(Source rows)
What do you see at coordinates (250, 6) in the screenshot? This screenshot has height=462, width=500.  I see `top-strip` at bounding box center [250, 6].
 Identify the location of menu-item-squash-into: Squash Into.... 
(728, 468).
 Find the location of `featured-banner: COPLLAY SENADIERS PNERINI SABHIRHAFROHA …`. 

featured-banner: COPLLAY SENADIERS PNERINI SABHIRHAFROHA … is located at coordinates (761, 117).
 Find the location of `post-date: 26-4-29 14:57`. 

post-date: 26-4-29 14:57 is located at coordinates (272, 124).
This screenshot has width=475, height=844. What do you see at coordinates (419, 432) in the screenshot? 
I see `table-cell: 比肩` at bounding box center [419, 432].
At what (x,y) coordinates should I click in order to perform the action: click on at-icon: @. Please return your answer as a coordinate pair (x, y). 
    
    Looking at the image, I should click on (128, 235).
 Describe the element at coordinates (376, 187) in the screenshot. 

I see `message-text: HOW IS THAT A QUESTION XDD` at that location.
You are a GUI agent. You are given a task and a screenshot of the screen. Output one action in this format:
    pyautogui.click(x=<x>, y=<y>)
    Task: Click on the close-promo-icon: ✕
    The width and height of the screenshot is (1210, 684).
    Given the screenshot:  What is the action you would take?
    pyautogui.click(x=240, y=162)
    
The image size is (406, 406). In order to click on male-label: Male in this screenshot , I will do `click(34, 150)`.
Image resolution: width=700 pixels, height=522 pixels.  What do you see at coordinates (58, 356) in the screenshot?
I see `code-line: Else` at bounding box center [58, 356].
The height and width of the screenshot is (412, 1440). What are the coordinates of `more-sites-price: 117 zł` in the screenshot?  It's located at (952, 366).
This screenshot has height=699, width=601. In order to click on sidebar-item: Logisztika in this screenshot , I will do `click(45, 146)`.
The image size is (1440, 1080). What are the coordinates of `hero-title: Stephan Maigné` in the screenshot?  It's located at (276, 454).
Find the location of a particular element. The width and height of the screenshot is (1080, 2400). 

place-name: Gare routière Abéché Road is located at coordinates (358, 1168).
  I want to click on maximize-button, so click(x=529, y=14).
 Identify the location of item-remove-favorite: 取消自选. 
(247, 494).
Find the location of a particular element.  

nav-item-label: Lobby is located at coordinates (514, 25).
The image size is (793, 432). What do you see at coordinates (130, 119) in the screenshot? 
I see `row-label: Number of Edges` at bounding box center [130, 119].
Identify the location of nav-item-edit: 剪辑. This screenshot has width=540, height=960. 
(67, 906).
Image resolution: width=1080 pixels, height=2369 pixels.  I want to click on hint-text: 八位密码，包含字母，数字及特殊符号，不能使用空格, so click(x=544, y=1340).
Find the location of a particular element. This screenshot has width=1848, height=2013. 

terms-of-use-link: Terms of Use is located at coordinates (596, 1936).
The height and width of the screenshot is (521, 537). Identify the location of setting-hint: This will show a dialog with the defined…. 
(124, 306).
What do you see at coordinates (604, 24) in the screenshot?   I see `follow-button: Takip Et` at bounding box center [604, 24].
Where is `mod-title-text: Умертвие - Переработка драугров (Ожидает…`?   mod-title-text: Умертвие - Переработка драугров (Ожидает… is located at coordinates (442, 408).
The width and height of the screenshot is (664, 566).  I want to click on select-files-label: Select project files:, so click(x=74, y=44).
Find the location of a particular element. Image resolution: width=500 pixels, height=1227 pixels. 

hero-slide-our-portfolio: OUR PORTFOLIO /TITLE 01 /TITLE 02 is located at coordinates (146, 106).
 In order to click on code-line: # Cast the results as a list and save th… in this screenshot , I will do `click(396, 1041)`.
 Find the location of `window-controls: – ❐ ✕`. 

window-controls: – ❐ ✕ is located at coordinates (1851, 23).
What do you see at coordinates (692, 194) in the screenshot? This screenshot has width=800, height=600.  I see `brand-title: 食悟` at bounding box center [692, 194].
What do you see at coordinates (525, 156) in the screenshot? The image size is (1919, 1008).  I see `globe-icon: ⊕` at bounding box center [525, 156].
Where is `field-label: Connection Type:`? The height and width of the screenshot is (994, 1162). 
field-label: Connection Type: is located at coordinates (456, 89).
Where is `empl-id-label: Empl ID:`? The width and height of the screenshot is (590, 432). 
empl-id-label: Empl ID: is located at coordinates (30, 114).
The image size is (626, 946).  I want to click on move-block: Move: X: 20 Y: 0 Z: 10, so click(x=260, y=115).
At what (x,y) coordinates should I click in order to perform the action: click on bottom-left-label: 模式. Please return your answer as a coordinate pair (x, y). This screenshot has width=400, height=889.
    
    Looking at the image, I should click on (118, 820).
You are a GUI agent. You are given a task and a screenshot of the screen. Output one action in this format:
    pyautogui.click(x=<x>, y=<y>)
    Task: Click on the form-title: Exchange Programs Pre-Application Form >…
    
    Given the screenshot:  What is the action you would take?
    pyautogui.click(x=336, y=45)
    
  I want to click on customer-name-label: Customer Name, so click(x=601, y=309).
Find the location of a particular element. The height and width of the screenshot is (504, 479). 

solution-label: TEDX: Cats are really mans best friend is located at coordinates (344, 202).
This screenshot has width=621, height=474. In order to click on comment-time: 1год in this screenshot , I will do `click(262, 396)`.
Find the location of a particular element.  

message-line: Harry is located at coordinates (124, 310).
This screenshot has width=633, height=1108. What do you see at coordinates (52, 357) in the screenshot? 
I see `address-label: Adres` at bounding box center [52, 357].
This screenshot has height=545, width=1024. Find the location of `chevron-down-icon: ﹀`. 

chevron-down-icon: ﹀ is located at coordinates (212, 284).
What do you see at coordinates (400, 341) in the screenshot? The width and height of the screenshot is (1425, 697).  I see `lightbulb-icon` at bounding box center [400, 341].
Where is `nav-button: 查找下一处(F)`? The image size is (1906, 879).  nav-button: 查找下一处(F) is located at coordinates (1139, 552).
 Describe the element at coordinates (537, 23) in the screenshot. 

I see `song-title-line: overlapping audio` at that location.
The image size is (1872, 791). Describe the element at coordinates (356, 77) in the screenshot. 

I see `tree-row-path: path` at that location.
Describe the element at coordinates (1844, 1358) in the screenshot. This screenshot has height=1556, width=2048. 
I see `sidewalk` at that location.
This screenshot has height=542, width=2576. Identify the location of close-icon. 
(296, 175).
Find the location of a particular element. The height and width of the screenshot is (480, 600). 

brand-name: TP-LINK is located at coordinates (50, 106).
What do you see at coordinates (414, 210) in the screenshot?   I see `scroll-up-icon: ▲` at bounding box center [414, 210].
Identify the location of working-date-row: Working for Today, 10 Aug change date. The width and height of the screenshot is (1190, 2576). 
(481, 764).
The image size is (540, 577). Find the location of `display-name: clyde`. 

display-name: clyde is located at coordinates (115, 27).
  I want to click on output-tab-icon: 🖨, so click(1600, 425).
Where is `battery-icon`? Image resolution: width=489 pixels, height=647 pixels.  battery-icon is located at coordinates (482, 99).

_What to produce_
Retype the rows above, from the line containing "The image size is (406, 406)." through the line containing "center [58, 356].", with both of those lines included.

_Solution for this exercise_
The image size is (406, 406). In order to click on male-label: Male in this screenshot , I will do `click(34, 150)`.
Image resolution: width=700 pixels, height=522 pixels.  What do you see at coordinates (58, 356) in the screenshot?
I see `code-line: Else` at bounding box center [58, 356].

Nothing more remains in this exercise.